[[ Dataset entries, beginning ]]

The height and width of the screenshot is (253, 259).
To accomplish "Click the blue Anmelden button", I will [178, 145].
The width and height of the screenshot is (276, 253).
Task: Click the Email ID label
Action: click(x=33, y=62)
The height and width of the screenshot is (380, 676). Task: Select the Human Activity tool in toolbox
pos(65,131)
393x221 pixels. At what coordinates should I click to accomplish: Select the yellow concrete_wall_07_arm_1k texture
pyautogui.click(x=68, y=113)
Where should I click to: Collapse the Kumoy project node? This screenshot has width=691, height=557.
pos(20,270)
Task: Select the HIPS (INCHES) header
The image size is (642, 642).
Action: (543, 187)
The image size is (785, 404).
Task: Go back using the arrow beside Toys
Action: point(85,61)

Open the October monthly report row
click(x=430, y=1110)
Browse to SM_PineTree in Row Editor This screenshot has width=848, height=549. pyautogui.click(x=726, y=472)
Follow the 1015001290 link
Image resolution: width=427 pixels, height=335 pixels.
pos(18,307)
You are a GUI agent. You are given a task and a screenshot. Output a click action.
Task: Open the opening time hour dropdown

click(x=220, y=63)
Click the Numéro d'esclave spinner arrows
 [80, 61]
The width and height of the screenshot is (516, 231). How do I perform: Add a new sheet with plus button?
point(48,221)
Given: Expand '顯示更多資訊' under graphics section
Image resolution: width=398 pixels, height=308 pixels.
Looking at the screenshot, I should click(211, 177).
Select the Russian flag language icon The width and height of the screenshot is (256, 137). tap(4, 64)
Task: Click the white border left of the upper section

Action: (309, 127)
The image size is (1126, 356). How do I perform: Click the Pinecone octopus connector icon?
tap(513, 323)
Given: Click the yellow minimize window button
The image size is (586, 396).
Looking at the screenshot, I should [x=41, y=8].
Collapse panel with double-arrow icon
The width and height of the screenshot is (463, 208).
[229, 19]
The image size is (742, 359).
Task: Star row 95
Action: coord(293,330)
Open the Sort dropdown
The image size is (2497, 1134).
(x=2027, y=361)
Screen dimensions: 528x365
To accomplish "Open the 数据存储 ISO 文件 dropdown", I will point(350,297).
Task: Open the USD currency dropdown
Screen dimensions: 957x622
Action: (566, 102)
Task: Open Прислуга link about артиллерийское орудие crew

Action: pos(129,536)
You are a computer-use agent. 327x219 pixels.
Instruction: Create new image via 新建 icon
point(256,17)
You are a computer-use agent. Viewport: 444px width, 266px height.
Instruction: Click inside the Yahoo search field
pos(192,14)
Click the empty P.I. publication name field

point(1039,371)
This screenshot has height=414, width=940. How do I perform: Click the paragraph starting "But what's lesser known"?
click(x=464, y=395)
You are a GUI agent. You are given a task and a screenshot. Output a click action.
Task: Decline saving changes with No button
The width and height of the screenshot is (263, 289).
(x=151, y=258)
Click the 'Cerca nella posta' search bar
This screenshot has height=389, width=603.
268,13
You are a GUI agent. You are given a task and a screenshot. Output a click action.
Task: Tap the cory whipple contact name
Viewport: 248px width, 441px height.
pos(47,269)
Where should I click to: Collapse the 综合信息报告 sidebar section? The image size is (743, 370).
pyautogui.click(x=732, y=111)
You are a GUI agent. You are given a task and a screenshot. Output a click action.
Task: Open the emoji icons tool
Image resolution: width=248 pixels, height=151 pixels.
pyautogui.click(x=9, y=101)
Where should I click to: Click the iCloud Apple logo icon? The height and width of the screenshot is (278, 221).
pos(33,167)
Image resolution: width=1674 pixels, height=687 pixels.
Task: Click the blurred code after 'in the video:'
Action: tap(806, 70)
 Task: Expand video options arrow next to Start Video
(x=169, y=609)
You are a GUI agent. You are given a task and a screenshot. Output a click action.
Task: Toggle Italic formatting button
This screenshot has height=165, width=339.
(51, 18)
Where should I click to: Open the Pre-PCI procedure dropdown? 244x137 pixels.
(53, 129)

[[ Dataset entries, end ]]

→ **Problem description**:
Take the material above and print all of it exactly.

→ **Answer section**:
The height and width of the screenshot is (253, 259).
To accomplish "Click the blue Anmelden button", I will [178, 145].
The width and height of the screenshot is (276, 253).
Task: Click the Email ID label
Action: click(x=33, y=62)
The height and width of the screenshot is (380, 676). Task: Select the Human Activity tool in toolbox
pos(65,131)
393x221 pixels. At what coordinates should I click to accomplish: Select the yellow concrete_wall_07_arm_1k texture
pyautogui.click(x=68, y=113)
Where should I click to: Collapse the Kumoy project node? This screenshot has width=691, height=557.
pos(20,270)
Task: Select the HIPS (INCHES) header
The image size is (642, 642).
Action: (543, 187)
The image size is (785, 404).
Task: Go back using the arrow beside Toys
Action: point(85,61)

Open the October monthly report row
click(x=430, y=1110)
Browse to SM_PineTree in Row Editor This screenshot has width=848, height=549. pyautogui.click(x=726, y=472)
Follow the 1015001290 link
Image resolution: width=427 pixels, height=335 pixels.
pos(18,307)
You are a GUI agent. You are given a task and a screenshot. Output a click action.
Task: Open the opening time hour dropdown

click(x=220, y=63)
Click the Numéro d'esclave spinner arrows
 [80, 61]
The width and height of the screenshot is (516, 231). How do I perform: Add a new sheet with plus button?
point(48,221)
Given: Expand '顯示更多資訊' under graphics section
Image resolution: width=398 pixels, height=308 pixels.
Looking at the screenshot, I should click(211, 177).
Select the Russian flag language icon The width and height of the screenshot is (256, 137). tap(4, 64)
Task: Click the white border left of the upper section

Action: (309, 127)
The image size is (1126, 356). How do I perform: Click the Pinecone octopus connector icon?
tap(513, 323)
Given: Click the yellow minimize window button
The image size is (586, 396).
Looking at the screenshot, I should [x=41, y=8].
Collapse panel with double-arrow icon
The width and height of the screenshot is (463, 208).
[229, 19]
The image size is (742, 359).
Task: Star row 95
Action: coord(293,330)
Open the Sort dropdown
The image size is (2497, 1134).
(x=2027, y=361)
Screen dimensions: 528x365
To accomplish "Open the 数据存储 ISO 文件 dropdown", I will point(350,297).
Task: Open the USD currency dropdown
Screen dimensions: 957x622
Action: (566, 102)
Task: Open Прислуга link about артиллерийское орудие crew

Action: pos(129,536)
You are a computer-use agent. 327x219 pixels.
Instruction: Create new image via 新建 icon
point(256,17)
You are a computer-use agent. Viewport: 444px width, 266px height.
Instruction: Click inside the Yahoo search field
pos(192,14)
Click the empty P.I. publication name field

point(1039,371)
This screenshot has height=414, width=940. How do I perform: Click the paragraph starting "But what's lesser known"?
click(x=464, y=395)
You are a GUI agent. You are given a task and a screenshot. Output a click action.
Task: Decline saving changes with No button
The width and height of the screenshot is (263, 289).
(x=151, y=258)
Click the 'Cerca nella posta' search bar
This screenshot has height=389, width=603.
268,13
You are a GUI agent. You are given a task and a screenshot. Output a click action.
Task: Tap the cory whipple contact name
Viewport: 248px width, 441px height.
pos(47,269)
Where should I click to: Collapse the 综合信息报告 sidebar section? The image size is (743, 370).
pyautogui.click(x=732, y=111)
You are a GUI agent. You are given a task and a screenshot. Output a click action.
Task: Open the emoji icons tool
Image resolution: width=248 pixels, height=151 pixels.
pyautogui.click(x=9, y=101)
Where should I click to: Click the iCloud Apple logo icon? The height and width of the screenshot is (278, 221).
pos(33,167)
Image resolution: width=1674 pixels, height=687 pixels.
Task: Click the blurred code after 'in the video:'
Action: tap(806, 70)
 Task: Expand video options arrow next to Start Video
(x=169, y=609)
You are a GUI agent. You are given a task and a screenshot. Output a click action.
Task: Toggle Italic formatting button
This screenshot has height=165, width=339.
(51, 18)
Where should I click to: Open the Pre-PCI procedure dropdown? 244x137 pixels.
(53, 129)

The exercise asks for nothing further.